Дверь то и дело открывалась, стена обрастала разноцветными плащами, куртками. Галя долила чернила, начала точить карандаш.
Вошла заведующая корректорской, положила на стол сумку, небрежно бросила на спинку кресла плащ.
— Что новенького?
— Здравствуйте, Раиса Сергеевна!
— Вам не нужны индийские техасы, сорок восьмой размер?
— Раиса Сергеевна, я закончила сверку...
Заведующая корректорской достала из шкафа кипу
печатных листов, шлепнула на свой стол.
— Садитесь к Любе, я вам дам журнал. Тише, девочки! Начали работу!
Секунда тишины. И вот корректорская машина заработала. Забубнили голоса:
— «С каждым годом увеличивается выпуск валовой продукции масширпотреба...» — монотонно читает Галкина напарница.
— «Он схватил ее за талию и притянул к себе...» — бубнят за соседним столом.

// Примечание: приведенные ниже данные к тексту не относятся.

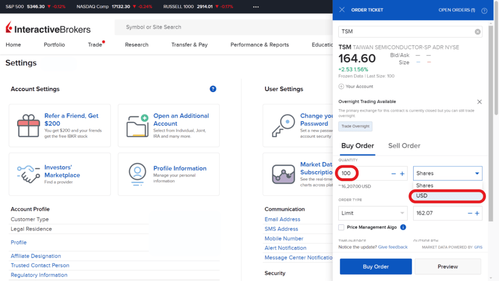
Task: Open the Portfolio menu
Action: click(54, 44)
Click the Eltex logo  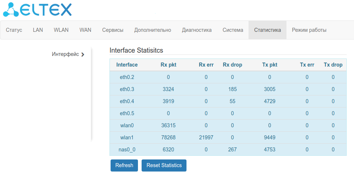(x=37, y=10)
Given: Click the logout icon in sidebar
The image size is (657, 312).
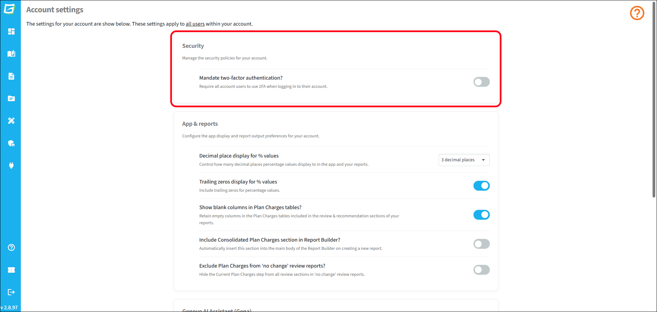Looking at the screenshot, I should point(11,292).
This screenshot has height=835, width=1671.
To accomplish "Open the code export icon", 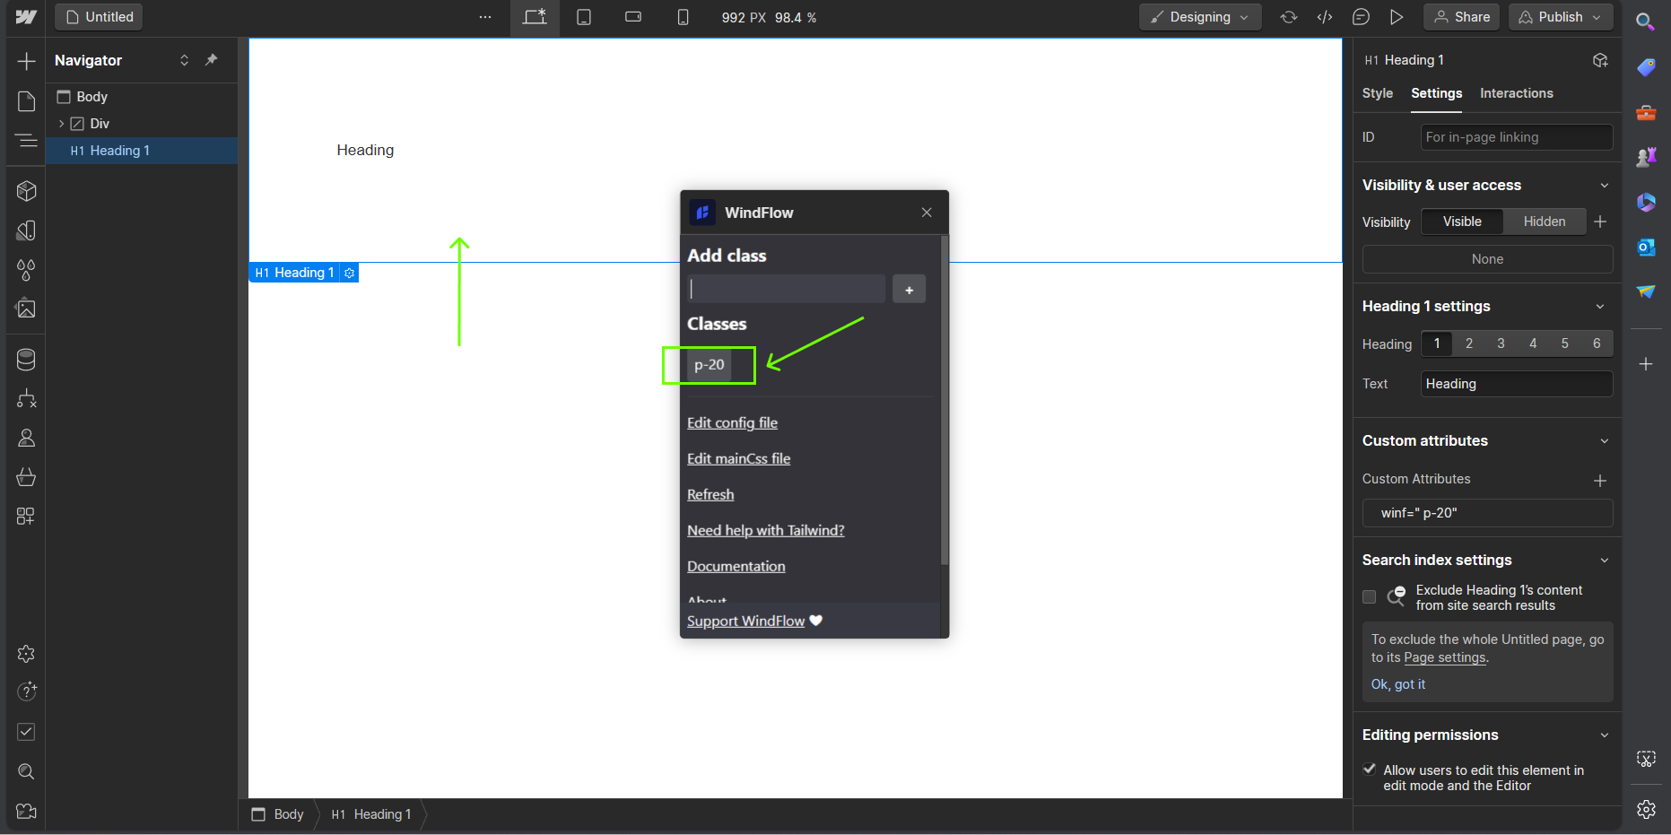I will pos(1324,17).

— «Я, батыр, шагаю по земле,
А вокруг леса, луга, поля,
Я, чабан, несусь на скакуне
Как прекрасна родина моя»...—
доносится сзади.
— Заголовок, «Советская экономика»... — сбоку разрезают журнал.
— Курсив, перевод с казахского Нефедова...
Лида мягко толкает ее в бок, шепчет. «Погоди, я в туалет...»
Напарница исчезает, и Галка остается одна среди жужжащего улья.
— Курсив, перевод с адыгейского...
— «Виктор ударил его ножом в спину...»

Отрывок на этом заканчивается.